KABUL - A US military “kill or capture’’ list of 367 wanted insurgents in Afghanistan includes 50 major drug traffickers who give money to Taliban militants, US military commanders told the Senate Foreign Relations Committee.
US and NATO troops are attacking drug warehouses and militant-linked narcotics dealers in Afghanistan for the first time this year, a new strategy to counter the country’s booming opium poppy and heroin trade. NATO defense ministers approved the targeted drug raids late last year, saying the link between Taliban insurgents and the drug trade was clear.
According to a report to be issued by the committee this week, US commanders have no restrictions on the use of force against the targets, “which means they can be killed or captured on the battlefield,’’ the report states.

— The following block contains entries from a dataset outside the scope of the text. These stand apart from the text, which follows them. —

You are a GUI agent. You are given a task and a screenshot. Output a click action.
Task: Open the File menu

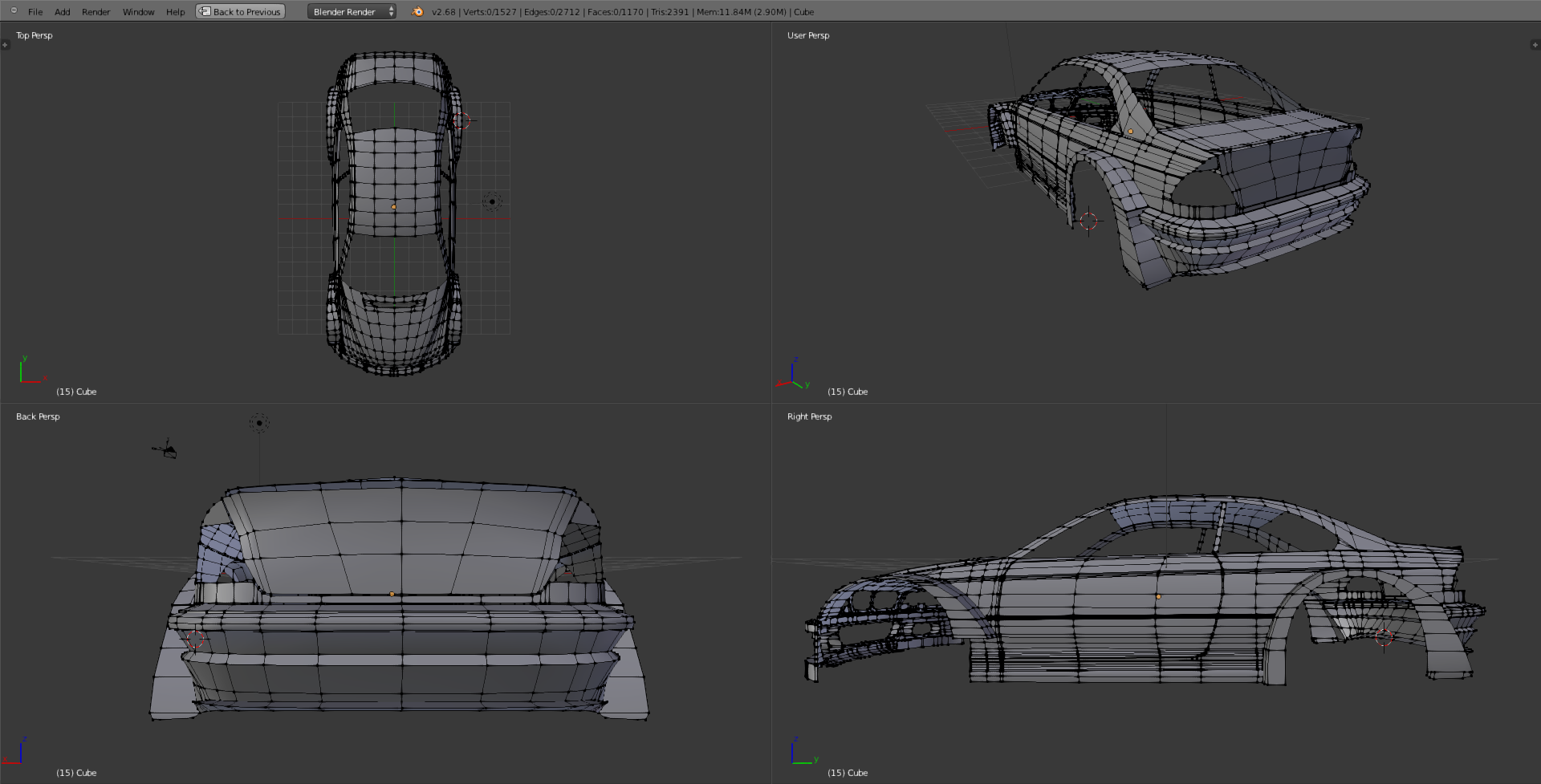pyautogui.click(x=35, y=12)
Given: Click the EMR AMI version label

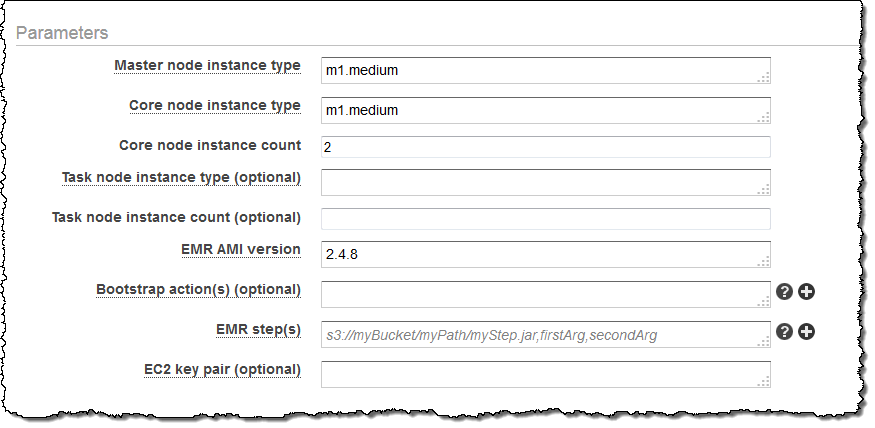Looking at the screenshot, I should coord(240,250).
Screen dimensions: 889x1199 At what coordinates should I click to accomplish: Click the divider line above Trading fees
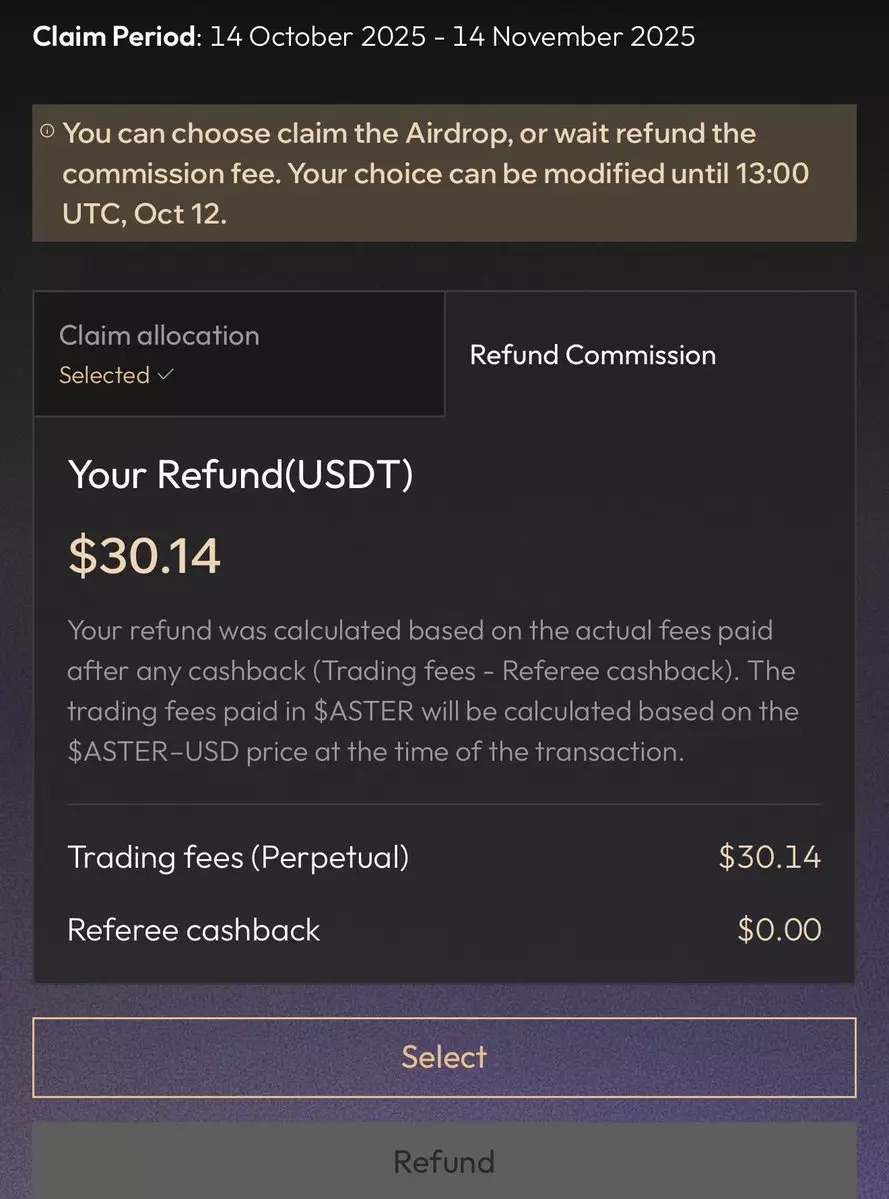pyautogui.click(x=444, y=804)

When the nexus between a drug trafficker and the insurgency is clear, the drug trafficker is put on a list of insurgent leaders wanted by US forces, said Rear Admiral Gregory Smith, the top US spokesman in Afghanistan. “The list of targets are those that are contributing to the insurgency, so the key leadership, and part of that obviously is the link between the narco industry and the militants,’’ Smith said yesterday.
Placement on this target list requires two verifiable human sources and “substantial additional evidence,’’ the report says.
The US military does not conduct operations against narcotics dealers who are not involved in the insurgency, because those individuals are dealt with by law enforcement agencies, according to Captain Elizabeth Mathias, a US military spokeswoman.
“It’s terrorists with links to the drug trade rather than drug traffickers with links to terrorism,’’ said Lieutenant Colonel Todd Vician, another US military spokesman.
The United States said in June it would no longer support the destruction of individual farmers’ poppy plants and instead would increase attacks on drug warehouses.